MOSCOW/VIENNA, (Reuters) – Russia and the United States conducted the biggest spy swap since the Cold War yesterday, trading agents on the Vienna airport tarmac in an evocative climax to an espionage drama that had threatened improving ties.
Two aircraft — one Russian, one American — parked side by side for about 90 minutes. The agents changed places under the cover of gangways as waves of heat rose from the tarmac.
The Russian plane then took off, followed by the U.S. jet in an echo of Soviet-era spy trades across the Iron Curtain in Central Europe. Officials in Vienna, once a center of Cold War intrigue, maintained a news blackout.
The U.S. Justice Department said shortly after the takeoff that the exchange of 10 agents released by Washington and four freed by Moscow had been successfully completed.
The plane landed at Domodedovo airport outside Moscow a few hours later. Shielded from cameras, the Russians stepped off and were driven away in a convoy of SUVs, sedans and buses.

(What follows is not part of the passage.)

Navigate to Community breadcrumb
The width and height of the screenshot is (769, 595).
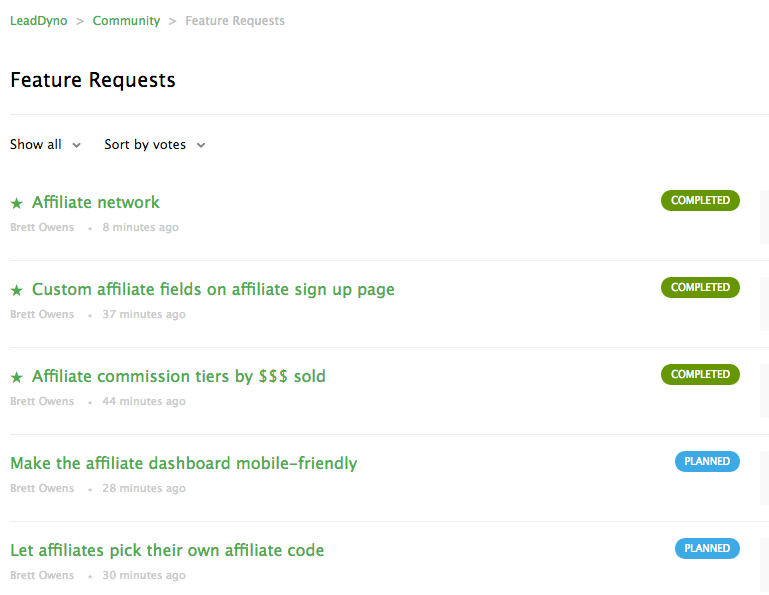pyautogui.click(x=127, y=21)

Later, a plane believed to be carrying Russians freed in the swap landed at Dulles airport outside Washington, CNN said. It was unclear how many of the four were on board.
The conclusion to the espionage drama was played out after spymasters brokered the deal on the instructions of presidents keen not to derail breakthroughs in Russian-U.S. relations.
In the first step of the carefully choreographed swap, the 10 Russian agents pleaded guilty on Thursday in a New York court to charges against them and were immediately deported.